Lesser-Known Capabilities of SQL


86
views
2
3 months ago by
What useful thing(s) can you do with SQL that the average person probably doesn't know about?
Community: Zimmer Biomet

4 Answers


2
3 months ago by
I love this question. I've got a few but I'll break them down into different anwers:

1) Temp Tables and CTEs vs. Subqueries

Temporary tables (temp tables) and Common Table Expressions (CTEs) allow you to create temporary data transformations and views within a query, much like a subquery. The main difference is that subqueries often can't be optimized, making them slower at scale. The database optimizer applies different algorithms to join different datasets, but only focuses on physical tables (i.e. ones that have been declared before). Because a subquery is contained within the original query, it doesn't get treated as a physical table and can lead to slower performance.

For example:
SELECT t1.*, t2.bar
FROM table1 t1
LEFT JOIN (
           SELECT b.bar, f.foo
           FROM bar b
           INNER JOIN foo f
           ON f.id = b.id
           ) AS t2
ON t2.foo = t1.foo​

The query within the query can trip up the optimizer. Additionally, this can be harder to read and troubleshoot if there are 2+ subqueries, or subqueries within subqueries.

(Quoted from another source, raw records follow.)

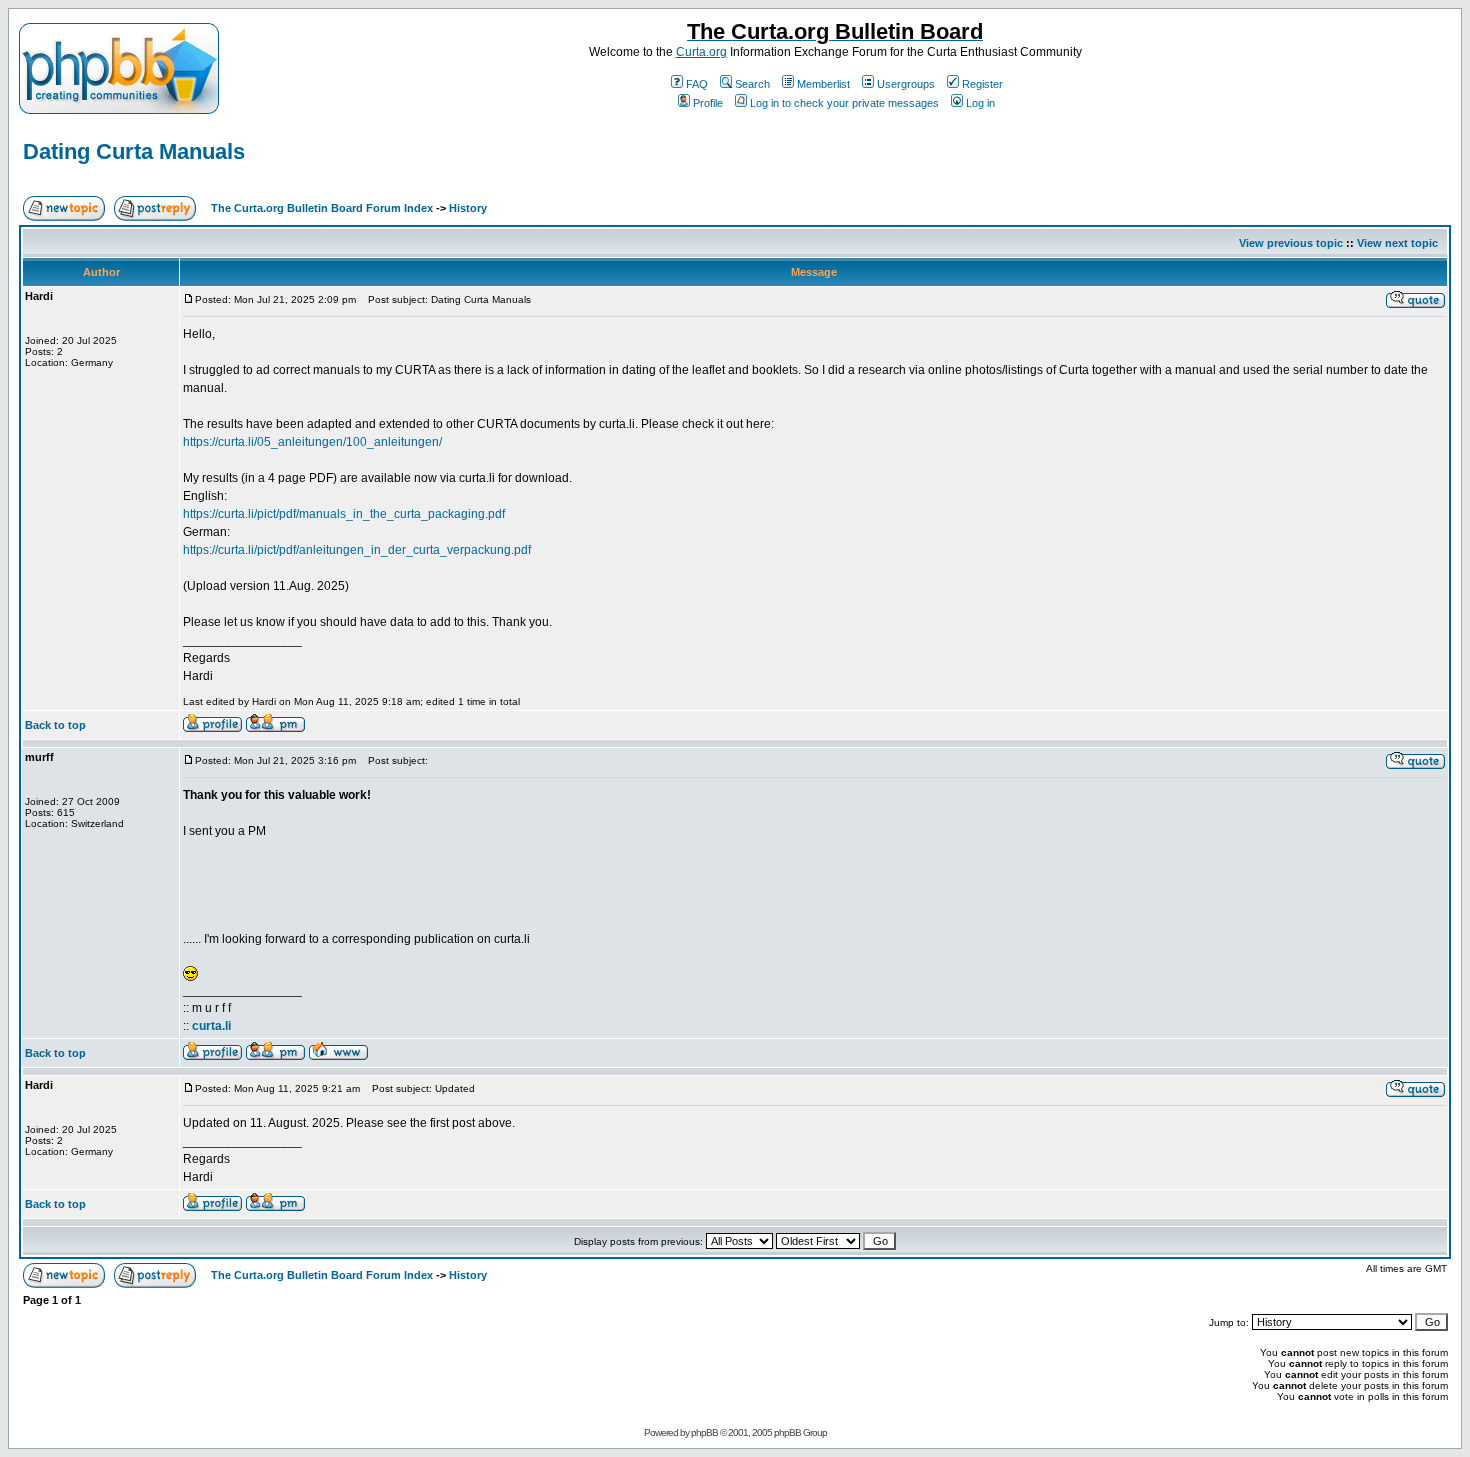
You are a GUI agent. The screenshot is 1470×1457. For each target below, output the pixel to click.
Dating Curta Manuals (134, 151)
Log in (980, 103)
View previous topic (1291, 243)
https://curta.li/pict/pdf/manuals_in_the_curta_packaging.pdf (344, 514)
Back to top (55, 725)
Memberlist (823, 84)
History (468, 208)
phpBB (704, 1432)
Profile (708, 103)
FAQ (697, 84)
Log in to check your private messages (844, 103)
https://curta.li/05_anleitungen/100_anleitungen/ (312, 442)
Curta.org (701, 52)
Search (752, 84)
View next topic (1397, 243)
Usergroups (906, 84)
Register (982, 84)
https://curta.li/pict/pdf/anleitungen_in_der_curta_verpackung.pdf (357, 550)
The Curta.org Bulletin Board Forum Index (322, 208)
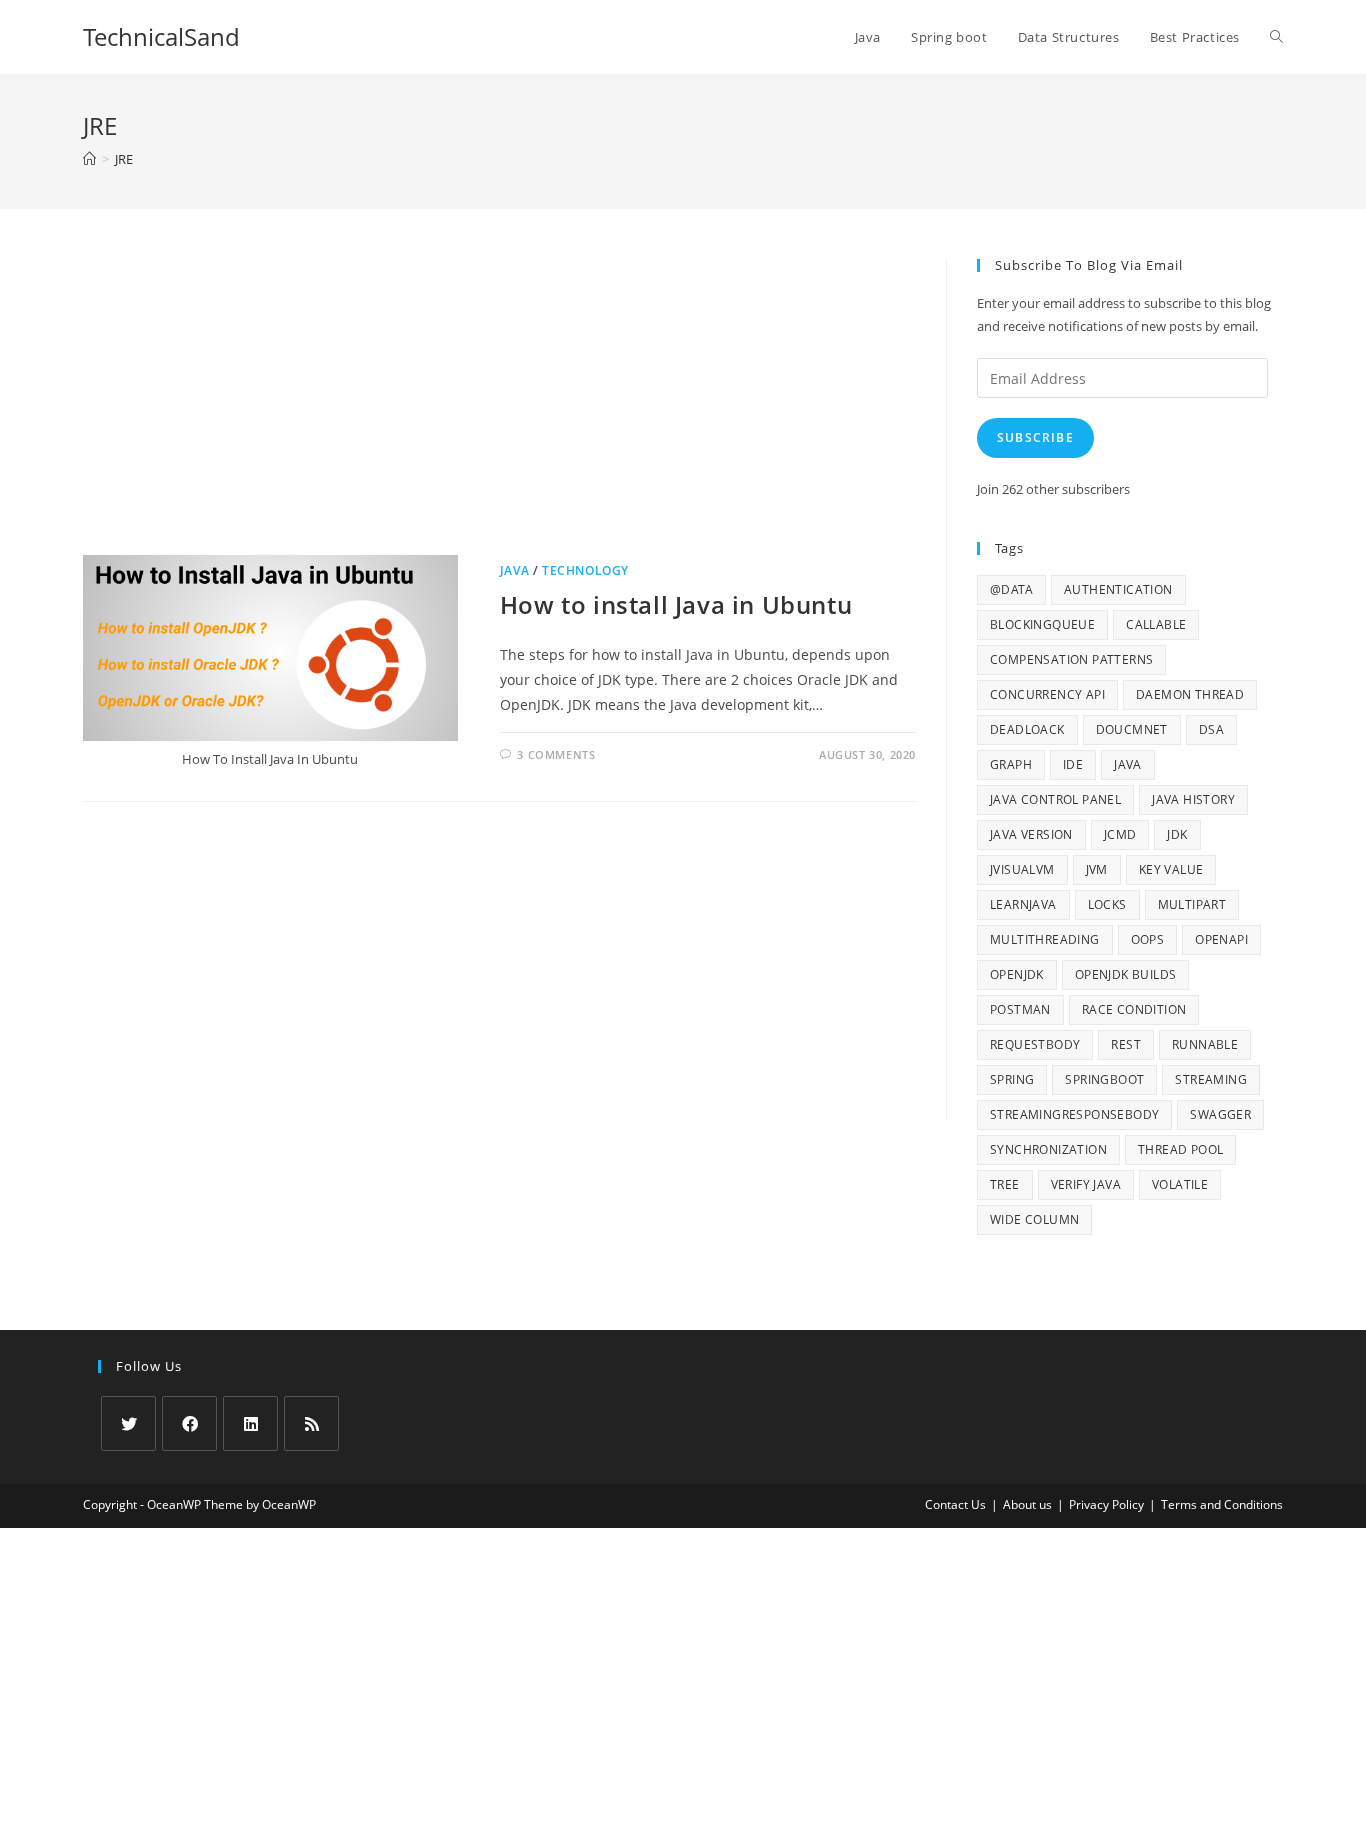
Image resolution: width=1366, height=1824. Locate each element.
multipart (1192, 904)
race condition (1134, 1009)
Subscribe (1035, 437)
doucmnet (1132, 729)
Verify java (1086, 1184)
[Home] (89, 159)
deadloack (1027, 729)
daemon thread (1190, 694)
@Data (1011, 589)
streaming (1211, 1079)
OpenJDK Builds (1126, 974)
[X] (128, 1423)
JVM (1097, 869)
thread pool (1180, 1149)
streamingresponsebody (1074, 1114)
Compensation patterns (1071, 659)
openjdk (1017, 974)
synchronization (1048, 1149)
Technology (585, 570)
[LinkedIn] (250, 1423)
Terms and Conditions (1222, 1504)
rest (1126, 1044)
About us (1027, 1504)
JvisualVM (1022, 869)
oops (1148, 939)
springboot (1104, 1079)
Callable (1156, 624)
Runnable (1205, 1044)
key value (1171, 869)
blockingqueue (1042, 624)
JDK (1177, 834)
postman (1020, 1009)
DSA (1211, 729)
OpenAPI (1221, 939)
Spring (1012, 1079)
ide (1073, 764)
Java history (1193, 799)
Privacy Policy (1106, 1504)
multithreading (1045, 939)
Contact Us (955, 1504)
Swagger (1220, 1114)
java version (1031, 834)
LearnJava (1023, 904)
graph (1011, 764)
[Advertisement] (499, 407)
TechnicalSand (161, 36)
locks (1107, 904)
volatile (1180, 1184)
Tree (1005, 1184)
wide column (1034, 1219)
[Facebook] (189, 1423)
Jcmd (1120, 834)
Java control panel (1055, 799)
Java (514, 570)
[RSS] (311, 1423)
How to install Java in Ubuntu (676, 604)
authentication (1118, 589)
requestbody (1035, 1044)
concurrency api (1047, 694)
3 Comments (556, 754)
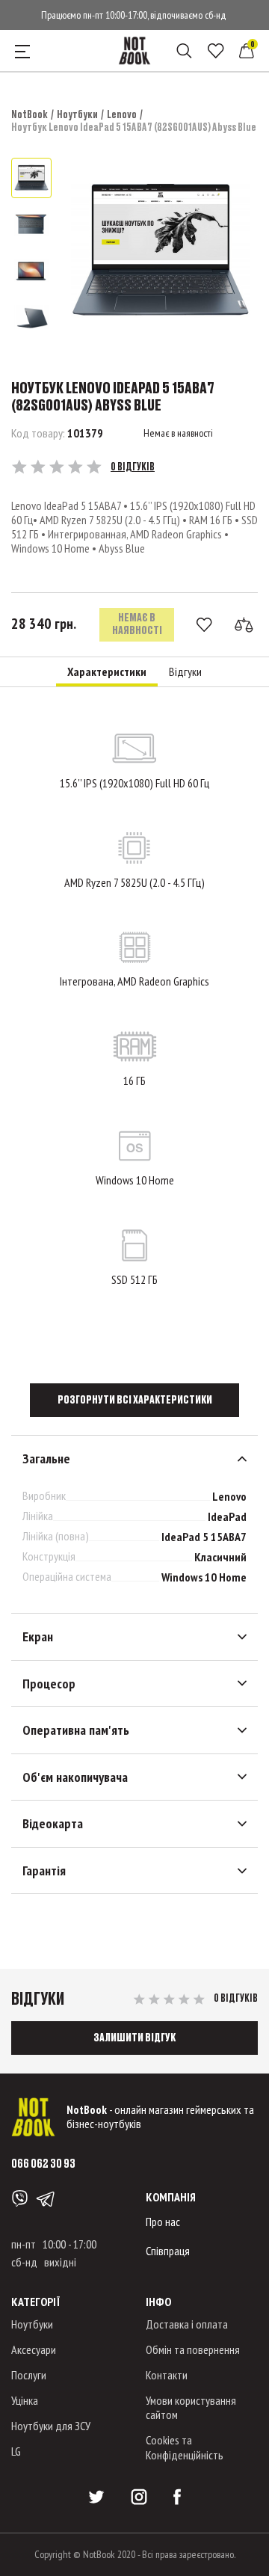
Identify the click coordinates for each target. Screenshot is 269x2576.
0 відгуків (133, 467)
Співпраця (168, 2250)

Temp tables allow you to declare and create tables before you run your query. They create temporary variables, so they don't disappear after being used once, and basically exist while you keep your SQL environment open (this can be good and bad).
Our example, but with a temp table:
CREATE TEMP TABLE table2 AS(
SELECT f.foo, b.bar
FROM bar b
INNER JOIN foo f
ON f.id = b.id
)

SELECT t1.*, t2.bar
FROM table1 t1
LEFT JOIN table2 t2
ON t2.foo = t1.foo​

This is a bit easier to read, simply because we (or others troubleshooting) see what table2 is supposed to be before reading the query joining table2 and table1. Additionally, temp tables persist in memory, meaning that they'll continue to exist in your local environment after you use this create statement, and then disappear once you close out. I like to think of them like a bar tab, but with data. The statement that I used to make this is a CREATE TABLE AS, which let's you just use a query to make the table. Finally, temp tables deal with a lot of data really well, making them operate well at scale. The major caveat is they'll continue to use memory while your SQL instance is still active, so you can clog up memory if you're not capable and dealing with a ton of data.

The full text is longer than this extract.